Not About East vs. West
It has been argued that the PWD reform has caused a battle between the EU’s Eastern and Western flanks. With broad strokes, some stakeholders have painted a picture of Eastern Europeans paying social security in their home countries and having to work for lower wages than Western counterparts, a scenario which perpetuates unfair competition. However, the votes cast for and against PWD reform at the October 23, 2017 meeting of Ministers of Employment and Social Policy tell a slightly different story. Eastern partners like Poland, Hungary, Latvia and Lithuania joined Portugal and Spain in voting against the reforms, while Croatia joined the UK and Ireland in abstaining. Bulgaria, Romania, Slovakia, the Czech Republic, Estonia and Slovenia joined the rest of the Western states and accepted the new conditions.
Meanwhile, a Mutual Declaration against applying the PWD to transportation has been circulating and gaining steam. Trade associations, chambers of commerce and employers’ confederations from 17 European countries have signed the document. To this end, the make-up of the signatories is particularly intriguing with 10 coming from Central and Eastern European states (including Slovakia) and 7 from the West. Clearly, this signals that the problem with the directive in the transport sector lie elsewhere.
New Barriers, New Burdens
The current cross-border regulations for those working in the transport sector are not simple. They attempt to keep the operators safe and accountable. For example, drivers are required to carry various documents translated into languages of the countries that they pass through. The Czech Republic recently conducted checks on truck drivers and concluded that Eastern European drivers have the documents prepared in several languages. Conversely, Western European drivers do not follow regulations on the required documentation and translations.

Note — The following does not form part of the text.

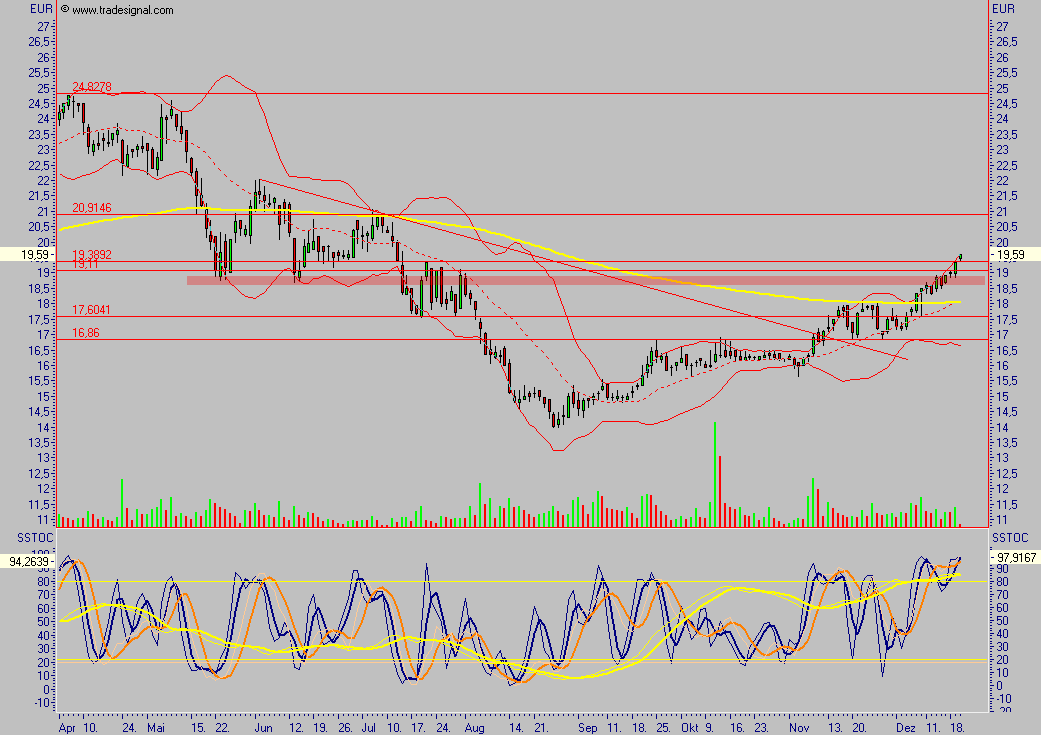The image size is (1041, 735).
Task: Click the 20,9146 horizontal line label
Action: 92,208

Applying the PWD to international transports will mean accounting for numerous national legislations to calculate monthly salary and minimum paid holidays, extra track-record procedures for operators, additional controls by various authorities, and more. If employees in the transport sector have a hard time to follow the rules now, is it necessary to introduce even more complications, new records, calculations and technical limitations?
For example, if the PWD as it currently stands is applied to the transport sector it will disproportionally increase the burden on operators. Imagine the effort required to adhere to 20 different national legislations to calculate the salaries and paid holidays of transport operators. This does not include many sub-category calculations based on seniority of the driver, the type of truck and load.
Increased burden will not yield positive results for economic growth and fair competition. Small- and medium-size businesses will not have the capability to handle the new rules, regardless of whether they are based in Slovakia, Italy or Denmark. This will lead to an increased number of operators leaving the business. Consequentially, international services provided by the transportation sector will slow down while prices increase. The result will negatively impact the final consumer—the EU citizen.
To avoid some of the abovementioned limitations, operators will have to alter their business models. One way to do this will be to become a ‘self- employed’ driver contracted by a company. However, this solution does not help to fight unfair competition. On the contrary, it contributes to unfair labour conditions and lack of protection.
The proposed PWD, as it stands, is not suitable for the transport sector. In earlier negotiations, member states from the North, South, West and East strongly opposed the blanket-style application of the reformed directive. The solution will have to be sector-specific. The balance between freedom of movement of people, goods and services on the one hand, and workers’ protection in the transport sector on the other, will have to be achieved through alternative measures.